Effects of Cocaine in an Experimental Model of Traumatic Brain Injury

Abstract Background: Cocaine intoxication is found in a significant subset of emergency department (ED) patients presenting with traumatic brain injury (TBI). Objectives: To investigate the effects of acute cocaine intoxication on physiologic and metabolic parameters in a model of experimental TBI. Methods: Under inhalational anesthesia, swine were instrumented and subjected to fluid percussion TBI of 3 atm. Two groups were studied: TBI and cocaine ( n = 7) and TBI only ( n = 7).

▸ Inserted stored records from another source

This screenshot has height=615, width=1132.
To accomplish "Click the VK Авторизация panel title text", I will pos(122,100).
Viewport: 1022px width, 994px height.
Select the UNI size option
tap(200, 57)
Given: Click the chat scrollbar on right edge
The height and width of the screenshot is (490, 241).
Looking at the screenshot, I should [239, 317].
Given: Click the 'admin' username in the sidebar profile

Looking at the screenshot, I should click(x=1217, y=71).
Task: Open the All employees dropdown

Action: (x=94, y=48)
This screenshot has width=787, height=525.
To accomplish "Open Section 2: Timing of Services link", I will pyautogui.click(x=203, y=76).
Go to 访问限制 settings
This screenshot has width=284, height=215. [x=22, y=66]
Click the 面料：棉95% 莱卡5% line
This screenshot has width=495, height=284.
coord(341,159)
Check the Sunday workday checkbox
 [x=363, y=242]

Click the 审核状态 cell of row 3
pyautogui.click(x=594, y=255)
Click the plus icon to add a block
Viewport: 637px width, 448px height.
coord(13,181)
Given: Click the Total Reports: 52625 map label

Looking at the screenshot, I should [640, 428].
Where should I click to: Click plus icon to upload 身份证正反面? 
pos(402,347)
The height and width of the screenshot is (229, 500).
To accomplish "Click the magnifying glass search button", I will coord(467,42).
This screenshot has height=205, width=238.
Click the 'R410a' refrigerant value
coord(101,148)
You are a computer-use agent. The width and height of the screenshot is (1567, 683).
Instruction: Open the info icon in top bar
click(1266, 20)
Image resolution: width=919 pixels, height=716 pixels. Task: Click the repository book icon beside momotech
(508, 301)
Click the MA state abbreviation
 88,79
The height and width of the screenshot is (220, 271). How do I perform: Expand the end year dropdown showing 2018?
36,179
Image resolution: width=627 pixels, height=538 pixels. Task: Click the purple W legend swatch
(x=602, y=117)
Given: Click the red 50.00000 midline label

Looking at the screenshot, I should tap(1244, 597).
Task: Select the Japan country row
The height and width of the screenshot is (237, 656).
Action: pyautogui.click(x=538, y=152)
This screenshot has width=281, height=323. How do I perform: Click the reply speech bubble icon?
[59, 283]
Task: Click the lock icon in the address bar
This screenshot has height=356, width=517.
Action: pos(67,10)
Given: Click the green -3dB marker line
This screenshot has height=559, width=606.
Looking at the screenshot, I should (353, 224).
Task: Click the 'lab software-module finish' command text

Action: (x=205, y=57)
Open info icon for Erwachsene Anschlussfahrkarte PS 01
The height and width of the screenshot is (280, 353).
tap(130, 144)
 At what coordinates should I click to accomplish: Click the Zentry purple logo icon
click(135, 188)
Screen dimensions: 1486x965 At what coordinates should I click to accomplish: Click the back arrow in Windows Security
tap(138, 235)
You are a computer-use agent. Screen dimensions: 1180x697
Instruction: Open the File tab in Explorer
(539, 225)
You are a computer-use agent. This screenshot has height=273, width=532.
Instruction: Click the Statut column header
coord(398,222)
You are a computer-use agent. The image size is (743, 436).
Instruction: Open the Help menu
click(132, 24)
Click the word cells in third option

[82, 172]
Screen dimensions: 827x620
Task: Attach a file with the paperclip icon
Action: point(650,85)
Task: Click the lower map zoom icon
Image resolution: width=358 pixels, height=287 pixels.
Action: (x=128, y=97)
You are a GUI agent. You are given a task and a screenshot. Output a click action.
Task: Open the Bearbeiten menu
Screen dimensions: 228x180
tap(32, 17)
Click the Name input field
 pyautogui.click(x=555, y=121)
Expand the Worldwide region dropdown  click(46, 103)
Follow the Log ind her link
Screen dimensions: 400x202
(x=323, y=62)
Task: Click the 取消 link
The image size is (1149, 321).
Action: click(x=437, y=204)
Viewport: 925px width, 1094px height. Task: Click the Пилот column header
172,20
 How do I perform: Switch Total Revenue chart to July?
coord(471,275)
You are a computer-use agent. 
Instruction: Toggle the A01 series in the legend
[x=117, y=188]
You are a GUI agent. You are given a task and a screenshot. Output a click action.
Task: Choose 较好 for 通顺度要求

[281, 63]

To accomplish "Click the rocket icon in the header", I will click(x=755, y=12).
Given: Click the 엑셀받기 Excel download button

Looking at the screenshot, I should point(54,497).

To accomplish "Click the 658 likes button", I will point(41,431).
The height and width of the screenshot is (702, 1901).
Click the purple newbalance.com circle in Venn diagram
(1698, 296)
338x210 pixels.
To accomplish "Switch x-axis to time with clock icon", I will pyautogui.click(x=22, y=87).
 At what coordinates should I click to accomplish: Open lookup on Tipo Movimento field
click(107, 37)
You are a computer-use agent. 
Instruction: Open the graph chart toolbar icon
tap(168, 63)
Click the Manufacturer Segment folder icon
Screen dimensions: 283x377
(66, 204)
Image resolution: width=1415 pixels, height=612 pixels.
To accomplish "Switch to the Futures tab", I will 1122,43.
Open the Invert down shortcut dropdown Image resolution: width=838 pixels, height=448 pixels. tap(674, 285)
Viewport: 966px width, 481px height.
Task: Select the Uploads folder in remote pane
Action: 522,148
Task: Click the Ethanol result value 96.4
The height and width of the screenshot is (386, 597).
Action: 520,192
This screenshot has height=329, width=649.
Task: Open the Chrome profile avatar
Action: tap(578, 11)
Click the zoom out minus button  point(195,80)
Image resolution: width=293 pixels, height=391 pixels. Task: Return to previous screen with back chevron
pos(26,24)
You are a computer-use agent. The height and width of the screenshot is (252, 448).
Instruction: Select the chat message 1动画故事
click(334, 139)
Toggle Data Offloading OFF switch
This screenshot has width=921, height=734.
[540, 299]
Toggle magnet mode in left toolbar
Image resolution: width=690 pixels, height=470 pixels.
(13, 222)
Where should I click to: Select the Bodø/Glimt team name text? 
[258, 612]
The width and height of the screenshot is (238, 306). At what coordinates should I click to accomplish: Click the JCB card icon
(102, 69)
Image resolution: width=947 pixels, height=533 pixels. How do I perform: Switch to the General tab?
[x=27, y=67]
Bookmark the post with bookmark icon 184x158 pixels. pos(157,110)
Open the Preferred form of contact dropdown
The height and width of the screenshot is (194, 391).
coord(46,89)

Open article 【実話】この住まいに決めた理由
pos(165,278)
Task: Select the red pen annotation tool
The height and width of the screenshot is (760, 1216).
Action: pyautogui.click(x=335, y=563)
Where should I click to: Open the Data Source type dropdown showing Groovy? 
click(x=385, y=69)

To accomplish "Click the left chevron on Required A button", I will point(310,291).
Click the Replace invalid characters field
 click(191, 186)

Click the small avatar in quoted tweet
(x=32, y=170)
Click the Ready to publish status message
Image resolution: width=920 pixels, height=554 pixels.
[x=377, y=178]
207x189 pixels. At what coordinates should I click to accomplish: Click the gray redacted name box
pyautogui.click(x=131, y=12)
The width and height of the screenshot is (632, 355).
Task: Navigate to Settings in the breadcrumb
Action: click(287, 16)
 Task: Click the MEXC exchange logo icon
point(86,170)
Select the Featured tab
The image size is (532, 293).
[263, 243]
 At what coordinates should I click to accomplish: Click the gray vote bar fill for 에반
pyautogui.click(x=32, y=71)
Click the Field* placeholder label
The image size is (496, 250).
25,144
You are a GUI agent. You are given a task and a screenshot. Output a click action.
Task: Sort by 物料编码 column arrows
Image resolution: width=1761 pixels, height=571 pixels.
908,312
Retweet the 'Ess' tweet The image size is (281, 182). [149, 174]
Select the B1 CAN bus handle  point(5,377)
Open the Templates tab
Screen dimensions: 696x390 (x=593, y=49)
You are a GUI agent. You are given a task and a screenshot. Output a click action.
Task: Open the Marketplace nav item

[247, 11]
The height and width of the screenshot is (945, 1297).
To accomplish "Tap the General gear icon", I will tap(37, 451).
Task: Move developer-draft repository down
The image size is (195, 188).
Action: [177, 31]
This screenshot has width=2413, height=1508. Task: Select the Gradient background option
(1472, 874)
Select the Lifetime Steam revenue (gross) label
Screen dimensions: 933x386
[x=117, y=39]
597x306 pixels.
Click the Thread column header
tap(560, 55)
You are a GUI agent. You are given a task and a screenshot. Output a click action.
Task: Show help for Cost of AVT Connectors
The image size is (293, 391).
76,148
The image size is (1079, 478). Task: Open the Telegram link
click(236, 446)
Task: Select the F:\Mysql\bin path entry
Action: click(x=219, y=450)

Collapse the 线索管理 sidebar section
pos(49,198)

Two sequential doses of cocaine hydrochloride were administered intravenously to the animals receiving cocaine: 4 mg/kg 10 minutes prior to injury and 2 mg/kg 1 minute prior to injury. Control animals received normal saline. Cardiorespiratory and cerebral physiologic data were monitored for 180 minutes following injury. Cerebral blood flow (CBF) was measured using dye‐labeled microspheres. Serum cocaine levels were measured by gas chromatography/mass spectrometry. Results: Mean (±SD) cocaine levels at the time of injury were 1,771 (±403) ng/mL. All animals survived the 180‐minute observation period. There was a trend toward higher intracranial pressure (ICP) in the control (15.4 ± 8.2) vs. cocaine‐treated (11.1 ± 5.8) animals, although this did not reach statistical significance (p = 0.18). Cerebral venous lactate (CVL) levels also trended higher in the control (1.14 ± 0.22) vs. cocaine‐treated (0.91 ± 0.19) groups (p = 0.06). Cerebral perfusion pressures (CPPs), however, did not differ between groups. The CBF values decreased significantly from baseline in both groups but were not different between groups. Conclusions: Cocaine‐intoxicated animals subjected to TBI showed no significant difference in primary outcome measures of CPP or CBF, although a nonsignificant trend toward lower ICP was noted. Overall, acute cocaine intoxication did not adversely affect the physiologic parameters examined in this TBI model.